Exercise directions: Go through the entries and copy each one exactly. Leave none out.

* * *

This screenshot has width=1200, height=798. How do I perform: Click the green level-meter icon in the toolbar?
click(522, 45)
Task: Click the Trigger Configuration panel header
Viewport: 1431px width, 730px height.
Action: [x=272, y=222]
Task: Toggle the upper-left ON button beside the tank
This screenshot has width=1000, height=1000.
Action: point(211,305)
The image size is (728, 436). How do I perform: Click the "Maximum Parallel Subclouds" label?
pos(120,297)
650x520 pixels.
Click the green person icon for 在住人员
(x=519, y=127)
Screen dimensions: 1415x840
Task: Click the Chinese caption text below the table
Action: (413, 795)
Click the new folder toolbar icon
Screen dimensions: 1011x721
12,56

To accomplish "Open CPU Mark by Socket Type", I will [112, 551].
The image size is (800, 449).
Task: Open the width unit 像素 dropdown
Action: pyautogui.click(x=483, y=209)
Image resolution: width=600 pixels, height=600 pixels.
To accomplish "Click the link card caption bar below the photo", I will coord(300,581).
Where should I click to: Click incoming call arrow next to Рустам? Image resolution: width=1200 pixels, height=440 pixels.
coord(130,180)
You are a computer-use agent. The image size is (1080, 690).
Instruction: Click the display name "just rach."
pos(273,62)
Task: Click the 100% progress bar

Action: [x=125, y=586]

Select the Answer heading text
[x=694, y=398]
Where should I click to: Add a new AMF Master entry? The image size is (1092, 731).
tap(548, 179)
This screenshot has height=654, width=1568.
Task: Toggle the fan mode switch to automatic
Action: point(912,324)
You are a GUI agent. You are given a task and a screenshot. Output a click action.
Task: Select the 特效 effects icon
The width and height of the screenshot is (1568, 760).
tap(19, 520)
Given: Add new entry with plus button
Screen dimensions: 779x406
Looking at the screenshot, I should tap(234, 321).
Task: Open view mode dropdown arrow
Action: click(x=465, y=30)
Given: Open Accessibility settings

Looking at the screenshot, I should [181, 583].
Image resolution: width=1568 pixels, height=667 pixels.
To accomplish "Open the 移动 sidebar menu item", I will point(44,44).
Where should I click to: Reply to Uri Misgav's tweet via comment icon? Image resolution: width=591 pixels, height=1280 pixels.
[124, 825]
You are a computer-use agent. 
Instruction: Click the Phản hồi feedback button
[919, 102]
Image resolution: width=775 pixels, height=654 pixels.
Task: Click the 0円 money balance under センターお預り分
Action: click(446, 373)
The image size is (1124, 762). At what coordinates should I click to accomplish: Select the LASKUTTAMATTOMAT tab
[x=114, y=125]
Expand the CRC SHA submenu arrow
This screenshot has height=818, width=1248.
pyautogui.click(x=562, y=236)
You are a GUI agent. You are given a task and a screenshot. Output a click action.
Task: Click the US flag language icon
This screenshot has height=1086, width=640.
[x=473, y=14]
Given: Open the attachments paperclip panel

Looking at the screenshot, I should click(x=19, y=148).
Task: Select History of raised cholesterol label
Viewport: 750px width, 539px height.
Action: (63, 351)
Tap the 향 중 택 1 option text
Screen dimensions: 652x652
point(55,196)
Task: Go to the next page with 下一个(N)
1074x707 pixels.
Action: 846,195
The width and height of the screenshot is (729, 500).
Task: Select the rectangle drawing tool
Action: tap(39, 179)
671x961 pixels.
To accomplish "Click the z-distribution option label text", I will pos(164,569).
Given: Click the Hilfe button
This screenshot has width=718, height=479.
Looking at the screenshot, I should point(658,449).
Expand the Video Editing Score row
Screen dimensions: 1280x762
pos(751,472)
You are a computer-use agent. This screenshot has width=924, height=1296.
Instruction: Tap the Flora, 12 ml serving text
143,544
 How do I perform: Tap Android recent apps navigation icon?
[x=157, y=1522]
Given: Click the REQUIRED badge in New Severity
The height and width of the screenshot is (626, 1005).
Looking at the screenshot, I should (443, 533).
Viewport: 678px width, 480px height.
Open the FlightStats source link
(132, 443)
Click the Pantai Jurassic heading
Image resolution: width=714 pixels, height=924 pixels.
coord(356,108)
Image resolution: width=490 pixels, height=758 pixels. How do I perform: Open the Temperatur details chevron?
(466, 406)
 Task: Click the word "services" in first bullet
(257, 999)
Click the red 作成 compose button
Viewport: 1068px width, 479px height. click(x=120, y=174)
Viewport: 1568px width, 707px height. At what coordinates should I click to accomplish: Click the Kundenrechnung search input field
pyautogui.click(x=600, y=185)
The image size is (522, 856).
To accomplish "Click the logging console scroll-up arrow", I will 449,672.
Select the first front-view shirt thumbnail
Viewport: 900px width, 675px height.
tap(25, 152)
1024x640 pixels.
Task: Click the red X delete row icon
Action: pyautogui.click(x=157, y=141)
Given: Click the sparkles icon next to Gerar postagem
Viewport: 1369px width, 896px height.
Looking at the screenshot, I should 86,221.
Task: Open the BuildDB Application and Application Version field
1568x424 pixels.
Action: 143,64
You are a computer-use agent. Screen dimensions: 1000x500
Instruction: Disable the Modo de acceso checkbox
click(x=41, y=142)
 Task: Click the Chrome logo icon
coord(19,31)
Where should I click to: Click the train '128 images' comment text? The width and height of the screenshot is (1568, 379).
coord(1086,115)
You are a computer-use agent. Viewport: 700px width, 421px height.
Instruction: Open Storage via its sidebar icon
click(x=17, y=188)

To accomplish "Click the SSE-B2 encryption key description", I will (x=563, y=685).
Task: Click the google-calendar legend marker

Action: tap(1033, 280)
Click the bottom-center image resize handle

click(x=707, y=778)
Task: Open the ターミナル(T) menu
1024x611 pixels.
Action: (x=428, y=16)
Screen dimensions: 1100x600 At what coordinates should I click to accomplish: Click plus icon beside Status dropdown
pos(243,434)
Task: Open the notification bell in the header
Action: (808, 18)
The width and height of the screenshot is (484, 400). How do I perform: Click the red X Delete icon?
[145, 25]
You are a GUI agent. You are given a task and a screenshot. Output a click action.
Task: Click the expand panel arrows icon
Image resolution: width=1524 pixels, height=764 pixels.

* * *

Result:
This screenshot has width=1200, height=798. How do I perform: Click the green level-meter icon in the toolbar?
click(522, 45)
Task: Click the Trigger Configuration panel header
Viewport: 1431px width, 730px height.
Action: [x=272, y=222]
Task: Toggle the upper-left ON button beside the tank
This screenshot has width=1000, height=1000.
Action: point(211,305)
The image size is (728, 436). How do I perform: Click the "Maximum Parallel Subclouds" label?
pos(120,297)
650x520 pixels.
Click the green person icon for 在住人员
(x=519, y=127)
Screen dimensions: 1415x840
Task: Click the Chinese caption text below the table
Action: (413, 795)
Click the new folder toolbar icon
Screen dimensions: 1011x721
12,56

To accomplish "Open CPU Mark by Socket Type", I will [112, 551].
The image size is (800, 449).
Task: Open the width unit 像素 dropdown
Action: pyautogui.click(x=483, y=209)
Image resolution: width=600 pixels, height=600 pixels.
To accomplish "Click the link card caption bar below the photo", I will coord(300,581).
Where should I click to: Click incoming call arrow next to Рустам? Image resolution: width=1200 pixels, height=440 pixels.
coord(130,180)
You are a computer-use agent. The image size is (1080, 690).
Instruction: Click the display name "just rach."
pos(273,62)
Task: Click the 100% progress bar

Action: [x=125, y=586]

Select the Answer heading text
[x=694, y=398]
Where should I click to: Add a new AMF Master entry? The image size is (1092, 731).
tap(548, 179)
This screenshot has height=654, width=1568.
Task: Toggle the fan mode switch to automatic
Action: point(912,324)
You are a GUI agent. You are given a task and a screenshot. Output a click action.
Task: Select the 特效 effects icon
The width and height of the screenshot is (1568, 760).
tap(19, 520)
Given: Add new entry with plus button
Screen dimensions: 779x406
Looking at the screenshot, I should tap(234, 321).
Task: Open view mode dropdown arrow
Action: click(x=465, y=30)
Given: Open Accessibility settings

Looking at the screenshot, I should [181, 583].
Image resolution: width=1568 pixels, height=667 pixels.
To accomplish "Open the 移动 sidebar menu item", I will point(44,44).
Where should I click to: Reply to Uri Misgav's tweet via comment icon? Image resolution: width=591 pixels, height=1280 pixels.
[124, 825]
You are a computer-use agent. 
Instruction: Click the Phản hồi feedback button
[919, 102]
Image resolution: width=775 pixels, height=654 pixels.
Task: Click the 0円 money balance under センターお預り分
Action: click(446, 373)
The image size is (1124, 762). At what coordinates should I click to accomplish: Select the LASKUTTAMATTOMAT tab
[x=114, y=125]
Expand the CRC SHA submenu arrow
This screenshot has height=818, width=1248.
pyautogui.click(x=562, y=236)
You are a GUI agent. You are given a task and a screenshot. Output a click action.
Task: Click the US flag language icon
This screenshot has height=1086, width=640.
[x=473, y=14]
Given: Open the attachments paperclip panel

Looking at the screenshot, I should click(x=19, y=148).
Task: Select History of raised cholesterol label
Viewport: 750px width, 539px height.
Action: (63, 351)
Tap the 향 중 택 1 option text
Screen dimensions: 652x652
point(55,196)
Task: Go to the next page with 下一个(N)
1074x707 pixels.
Action: 846,195
The width and height of the screenshot is (729, 500).
Task: Select the rectangle drawing tool
Action: tap(39, 179)
671x961 pixels.
To accomplish "Click the z-distribution option label text", I will pos(164,569).
Given: Click the Hilfe button
This screenshot has width=718, height=479.
Looking at the screenshot, I should point(658,449).
Expand the Video Editing Score row
Screen dimensions: 1280x762
pos(751,472)
You are a computer-use agent. This screenshot has width=924, height=1296.
Instruction: Tap the Flora, 12 ml serving text
143,544
 How do I perform: Tap Android recent apps navigation icon?
[x=157, y=1522]
Given: Click the REQUIRED badge in New Severity
The height and width of the screenshot is (626, 1005).
Looking at the screenshot, I should (443, 533).
Viewport: 678px width, 480px height.
Open the FlightStats source link
(132, 443)
Click the Pantai Jurassic heading
Image resolution: width=714 pixels, height=924 pixels.
coord(356,108)
Image resolution: width=490 pixels, height=758 pixels. How do I perform: Open the Temperatur details chevron?
(466, 406)
 Task: Click the word "services" in first bullet
(257, 999)
Click the red 作成 compose button
Viewport: 1068px width, 479px height. click(x=120, y=174)
Viewport: 1568px width, 707px height. At what coordinates should I click to accomplish: Click the Kundenrechnung search input field
pyautogui.click(x=600, y=185)
The image size is (522, 856).
To accomplish "Click the logging console scroll-up arrow", I will 449,672.
Select the first front-view shirt thumbnail
Viewport: 900px width, 675px height.
tap(25, 152)
1024x640 pixels.
Task: Click the red X delete row icon
Action: pyautogui.click(x=157, y=141)
Given: Click the sparkles icon next to Gerar postagem
Viewport: 1369px width, 896px height.
Looking at the screenshot, I should 86,221.
Task: Open the BuildDB Application and Application Version field
1568x424 pixels.
Action: 143,64
You are a computer-use agent. Screen dimensions: 1000x500
Instruction: Disable the Modo de acceso checkbox
click(x=41, y=142)
 Task: Click the Chrome logo icon
coord(19,31)
Where should I click to: Click the train '128 images' comment text? The width and height of the screenshot is (1568, 379).
coord(1086,115)
You are a computer-use agent. Viewport: 700px width, 421px height.
Instruction: Open Storage via its sidebar icon
click(x=17, y=188)

To accomplish "Click the SSE-B2 encryption key description", I will (x=563, y=685).
Task: Click the google-calendar legend marker

Action: tap(1033, 280)
Click the bottom-center image resize handle

click(x=707, y=778)
Task: Open the ターミナル(T) menu
1024x611 pixels.
Action: (x=428, y=16)
Screen dimensions: 1100x600 At what coordinates should I click to accomplish: Click plus icon beside Status dropdown
pos(243,434)
Task: Open the notification bell in the header
Action: (808, 18)
The width and height of the screenshot is (484, 400). How do I perform: Click the red X Delete icon?
[145, 25]
You are a GUI agent. You are given a task and a screenshot. Output a click action.
Task: Click the expand panel arrows icon
Image resolution: width=1524 pixels, height=764 pixels.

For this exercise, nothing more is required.